Le transfert inédit et sous haute surveillance de la tapisserie de Bayeux vers Londres, où elle doit être prêtée pendant un an au British Museum, a débuté jeudi en fin de journée, a appris l'AFP de source proche du dossier. Fragilisée par les années, cette broderie du XIe siècle de près de 70 mètres de long a quitté son antre de Bayeux, dans l'ouest de la France, dans un double caisson spécialement conçu pour réduire les vibrations pendant son transport en camion vers le Royaume-Uni.
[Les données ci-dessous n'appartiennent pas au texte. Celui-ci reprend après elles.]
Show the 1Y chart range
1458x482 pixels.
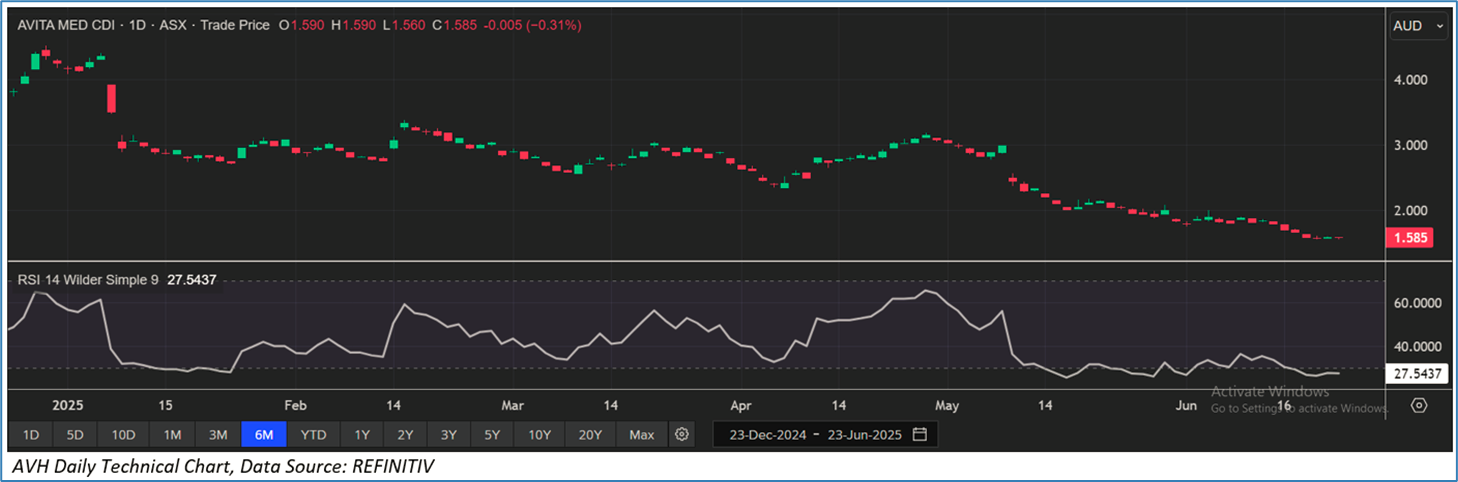[362, 435]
À l'issue du périple, cette œuvre unique, qui narre la conquête de l'Angleterre par Guillaume le Conquérant en 1066, sera réceptionnée par le British Museum, qui l'exposera du 10 septembre au 11 juillet. Ce prêt historique avait été annoncé en juillet 2025 par le président français Emmanuel Macron pour "revivifier la relation culturelle" avec le Royaume-Uni, dix ans après le Brexit.
Ce transfert, entièrement financé par le Royaume-Uni pour un montant non dévoilé, a donné des sueurs froides à certains experts et défenseurs du patrimoine en France, qui redoutent la dégradation irréversible d'une œuvre déjà fragilisée par 30 déchirures non stabilisées et près de 10.000 trous.
Signe de la valeur de cette pièce unique, le Royaume-Uni s'est engagé à verser 800 millions de livres (environ 917,9 millions d'euros) en cas de dégradation majeure.